• What needs to be done: Every line of the records below that has the word "Close" should be copied.

(Stored data)
━━━━
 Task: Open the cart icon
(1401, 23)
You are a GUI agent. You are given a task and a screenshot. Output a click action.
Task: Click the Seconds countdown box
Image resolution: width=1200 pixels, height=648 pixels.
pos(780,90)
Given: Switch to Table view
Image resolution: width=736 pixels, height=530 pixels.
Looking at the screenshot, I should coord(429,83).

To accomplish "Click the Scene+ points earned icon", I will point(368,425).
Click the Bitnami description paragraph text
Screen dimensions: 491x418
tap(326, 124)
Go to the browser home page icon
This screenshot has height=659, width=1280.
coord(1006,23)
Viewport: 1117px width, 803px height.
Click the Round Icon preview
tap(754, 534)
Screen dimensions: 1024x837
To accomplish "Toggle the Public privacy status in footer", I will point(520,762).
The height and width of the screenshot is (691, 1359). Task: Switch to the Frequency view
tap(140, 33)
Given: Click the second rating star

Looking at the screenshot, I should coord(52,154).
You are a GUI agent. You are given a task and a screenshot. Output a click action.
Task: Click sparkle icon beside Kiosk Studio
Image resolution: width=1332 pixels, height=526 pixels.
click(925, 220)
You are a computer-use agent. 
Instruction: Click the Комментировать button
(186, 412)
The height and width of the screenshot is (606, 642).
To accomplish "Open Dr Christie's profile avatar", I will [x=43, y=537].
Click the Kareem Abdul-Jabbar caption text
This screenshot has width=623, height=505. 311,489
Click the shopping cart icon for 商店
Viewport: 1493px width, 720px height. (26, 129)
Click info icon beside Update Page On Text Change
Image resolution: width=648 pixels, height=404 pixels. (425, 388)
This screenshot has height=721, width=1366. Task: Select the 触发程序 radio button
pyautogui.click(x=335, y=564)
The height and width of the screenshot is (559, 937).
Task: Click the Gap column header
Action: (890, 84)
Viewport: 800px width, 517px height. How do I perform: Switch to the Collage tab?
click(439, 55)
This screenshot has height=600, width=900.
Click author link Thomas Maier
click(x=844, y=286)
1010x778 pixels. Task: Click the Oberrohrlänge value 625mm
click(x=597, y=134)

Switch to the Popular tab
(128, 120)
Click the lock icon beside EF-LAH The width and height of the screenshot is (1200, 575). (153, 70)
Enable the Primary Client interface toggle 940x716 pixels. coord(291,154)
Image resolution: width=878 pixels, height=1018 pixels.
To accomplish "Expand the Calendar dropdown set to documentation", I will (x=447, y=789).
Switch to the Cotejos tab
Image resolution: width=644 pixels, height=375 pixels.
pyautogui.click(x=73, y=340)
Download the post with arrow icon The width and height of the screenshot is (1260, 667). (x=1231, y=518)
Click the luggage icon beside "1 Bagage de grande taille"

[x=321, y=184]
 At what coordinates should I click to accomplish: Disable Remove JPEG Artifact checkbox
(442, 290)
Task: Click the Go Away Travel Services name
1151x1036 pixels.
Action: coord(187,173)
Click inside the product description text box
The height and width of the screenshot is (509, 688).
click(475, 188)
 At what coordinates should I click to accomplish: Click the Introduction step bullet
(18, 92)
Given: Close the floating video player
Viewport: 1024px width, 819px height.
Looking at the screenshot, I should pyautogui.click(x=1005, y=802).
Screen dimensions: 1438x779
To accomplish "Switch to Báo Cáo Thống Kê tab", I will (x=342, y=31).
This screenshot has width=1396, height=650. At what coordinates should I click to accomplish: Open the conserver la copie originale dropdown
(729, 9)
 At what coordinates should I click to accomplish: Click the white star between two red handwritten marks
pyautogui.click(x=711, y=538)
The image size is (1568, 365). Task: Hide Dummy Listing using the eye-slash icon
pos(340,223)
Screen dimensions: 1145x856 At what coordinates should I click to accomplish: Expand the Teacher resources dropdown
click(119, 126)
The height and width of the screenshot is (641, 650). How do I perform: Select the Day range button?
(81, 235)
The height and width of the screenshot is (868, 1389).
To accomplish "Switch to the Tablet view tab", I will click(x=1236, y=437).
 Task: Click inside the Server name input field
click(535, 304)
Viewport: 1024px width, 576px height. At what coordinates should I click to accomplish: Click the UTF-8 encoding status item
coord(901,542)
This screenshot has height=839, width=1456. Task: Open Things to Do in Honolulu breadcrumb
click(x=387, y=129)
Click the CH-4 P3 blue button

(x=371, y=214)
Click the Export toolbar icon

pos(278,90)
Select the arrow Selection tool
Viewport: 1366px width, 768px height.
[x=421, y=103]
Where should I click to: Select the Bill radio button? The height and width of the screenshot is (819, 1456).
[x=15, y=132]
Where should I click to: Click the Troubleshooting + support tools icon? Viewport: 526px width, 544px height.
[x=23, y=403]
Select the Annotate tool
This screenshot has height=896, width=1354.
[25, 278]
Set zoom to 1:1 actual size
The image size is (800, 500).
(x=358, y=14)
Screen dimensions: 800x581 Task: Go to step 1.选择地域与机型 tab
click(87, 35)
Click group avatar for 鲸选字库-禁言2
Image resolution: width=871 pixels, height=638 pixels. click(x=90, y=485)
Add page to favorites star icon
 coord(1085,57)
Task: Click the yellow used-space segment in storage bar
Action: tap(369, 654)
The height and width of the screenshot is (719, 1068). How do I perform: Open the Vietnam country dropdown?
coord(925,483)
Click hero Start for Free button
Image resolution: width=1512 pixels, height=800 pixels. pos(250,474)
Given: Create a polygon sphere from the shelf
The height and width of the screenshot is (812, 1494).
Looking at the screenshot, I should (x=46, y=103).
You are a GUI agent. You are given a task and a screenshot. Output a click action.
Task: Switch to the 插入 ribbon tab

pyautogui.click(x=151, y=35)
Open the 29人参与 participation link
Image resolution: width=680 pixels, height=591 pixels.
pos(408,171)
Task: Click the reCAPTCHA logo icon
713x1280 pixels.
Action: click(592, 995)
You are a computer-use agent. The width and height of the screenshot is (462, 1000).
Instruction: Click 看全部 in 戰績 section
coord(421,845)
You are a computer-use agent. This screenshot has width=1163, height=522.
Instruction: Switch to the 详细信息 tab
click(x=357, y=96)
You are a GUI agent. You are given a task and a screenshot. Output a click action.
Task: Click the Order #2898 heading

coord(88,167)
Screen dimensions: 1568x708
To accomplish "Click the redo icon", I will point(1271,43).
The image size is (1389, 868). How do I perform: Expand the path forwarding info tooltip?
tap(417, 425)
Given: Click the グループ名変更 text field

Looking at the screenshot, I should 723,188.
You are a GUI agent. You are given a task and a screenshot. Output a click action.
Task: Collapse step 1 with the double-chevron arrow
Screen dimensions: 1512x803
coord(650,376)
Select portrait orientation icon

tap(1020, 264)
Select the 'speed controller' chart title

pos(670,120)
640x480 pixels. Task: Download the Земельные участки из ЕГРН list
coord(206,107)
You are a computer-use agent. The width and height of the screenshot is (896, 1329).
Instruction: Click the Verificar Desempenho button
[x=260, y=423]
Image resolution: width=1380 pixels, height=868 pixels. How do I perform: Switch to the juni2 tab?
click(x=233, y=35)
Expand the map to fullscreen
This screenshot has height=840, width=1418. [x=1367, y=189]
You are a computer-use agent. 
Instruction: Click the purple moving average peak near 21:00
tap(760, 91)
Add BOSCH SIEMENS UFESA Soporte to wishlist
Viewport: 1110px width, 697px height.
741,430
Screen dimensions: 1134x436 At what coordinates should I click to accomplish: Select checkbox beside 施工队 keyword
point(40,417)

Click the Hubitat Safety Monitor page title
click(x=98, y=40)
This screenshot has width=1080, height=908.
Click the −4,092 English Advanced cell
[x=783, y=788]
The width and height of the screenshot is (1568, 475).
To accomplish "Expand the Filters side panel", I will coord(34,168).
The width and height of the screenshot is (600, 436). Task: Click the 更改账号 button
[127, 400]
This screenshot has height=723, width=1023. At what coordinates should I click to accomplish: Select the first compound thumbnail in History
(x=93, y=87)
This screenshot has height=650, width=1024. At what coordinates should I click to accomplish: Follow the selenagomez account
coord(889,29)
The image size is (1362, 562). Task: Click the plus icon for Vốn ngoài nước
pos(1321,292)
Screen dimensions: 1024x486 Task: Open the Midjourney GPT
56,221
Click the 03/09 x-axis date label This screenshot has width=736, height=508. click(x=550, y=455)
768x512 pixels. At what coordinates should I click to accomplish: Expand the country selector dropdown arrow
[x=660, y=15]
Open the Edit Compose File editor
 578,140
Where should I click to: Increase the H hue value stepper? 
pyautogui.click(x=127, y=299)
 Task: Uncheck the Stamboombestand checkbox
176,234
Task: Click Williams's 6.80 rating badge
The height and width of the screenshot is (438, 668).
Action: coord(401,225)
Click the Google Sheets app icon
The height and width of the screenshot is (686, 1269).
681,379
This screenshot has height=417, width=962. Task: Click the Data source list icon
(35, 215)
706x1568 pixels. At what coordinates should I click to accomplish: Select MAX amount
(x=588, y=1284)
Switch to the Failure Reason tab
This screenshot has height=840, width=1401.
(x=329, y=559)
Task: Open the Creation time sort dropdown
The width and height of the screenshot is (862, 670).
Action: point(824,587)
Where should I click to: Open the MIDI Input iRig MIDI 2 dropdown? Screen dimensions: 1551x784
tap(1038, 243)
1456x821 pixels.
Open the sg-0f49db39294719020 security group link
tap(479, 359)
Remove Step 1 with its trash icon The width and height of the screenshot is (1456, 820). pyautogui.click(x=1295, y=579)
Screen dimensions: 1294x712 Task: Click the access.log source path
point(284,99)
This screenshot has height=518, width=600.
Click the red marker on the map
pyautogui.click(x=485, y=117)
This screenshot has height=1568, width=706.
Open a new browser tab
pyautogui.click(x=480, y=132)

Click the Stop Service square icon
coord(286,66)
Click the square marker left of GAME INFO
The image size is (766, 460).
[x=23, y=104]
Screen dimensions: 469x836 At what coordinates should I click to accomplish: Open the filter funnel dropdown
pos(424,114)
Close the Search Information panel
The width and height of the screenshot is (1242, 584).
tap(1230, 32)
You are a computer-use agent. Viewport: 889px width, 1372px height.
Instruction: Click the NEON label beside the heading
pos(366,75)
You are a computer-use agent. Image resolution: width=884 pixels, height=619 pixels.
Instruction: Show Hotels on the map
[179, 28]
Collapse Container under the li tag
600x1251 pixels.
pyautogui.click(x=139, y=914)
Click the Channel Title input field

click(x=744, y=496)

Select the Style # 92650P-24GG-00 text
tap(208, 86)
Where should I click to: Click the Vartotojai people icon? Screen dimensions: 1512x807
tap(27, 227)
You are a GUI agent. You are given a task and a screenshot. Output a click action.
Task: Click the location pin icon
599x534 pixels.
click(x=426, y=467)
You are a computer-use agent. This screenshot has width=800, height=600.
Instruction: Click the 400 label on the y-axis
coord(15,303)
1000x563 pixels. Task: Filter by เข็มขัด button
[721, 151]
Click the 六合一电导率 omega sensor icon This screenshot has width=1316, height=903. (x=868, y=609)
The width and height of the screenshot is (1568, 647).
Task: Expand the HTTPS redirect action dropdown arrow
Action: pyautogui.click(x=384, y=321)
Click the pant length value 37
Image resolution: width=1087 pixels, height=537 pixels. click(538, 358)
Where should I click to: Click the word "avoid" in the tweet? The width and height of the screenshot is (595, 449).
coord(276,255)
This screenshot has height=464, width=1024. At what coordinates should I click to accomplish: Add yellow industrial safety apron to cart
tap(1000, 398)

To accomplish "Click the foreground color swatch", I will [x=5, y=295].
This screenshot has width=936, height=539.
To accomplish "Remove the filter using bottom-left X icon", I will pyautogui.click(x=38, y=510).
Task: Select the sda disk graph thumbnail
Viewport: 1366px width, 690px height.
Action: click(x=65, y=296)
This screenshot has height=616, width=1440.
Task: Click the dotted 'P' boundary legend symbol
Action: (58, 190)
━━━━
• Your response:
Given: Close the floating video player
Close the Search Information panel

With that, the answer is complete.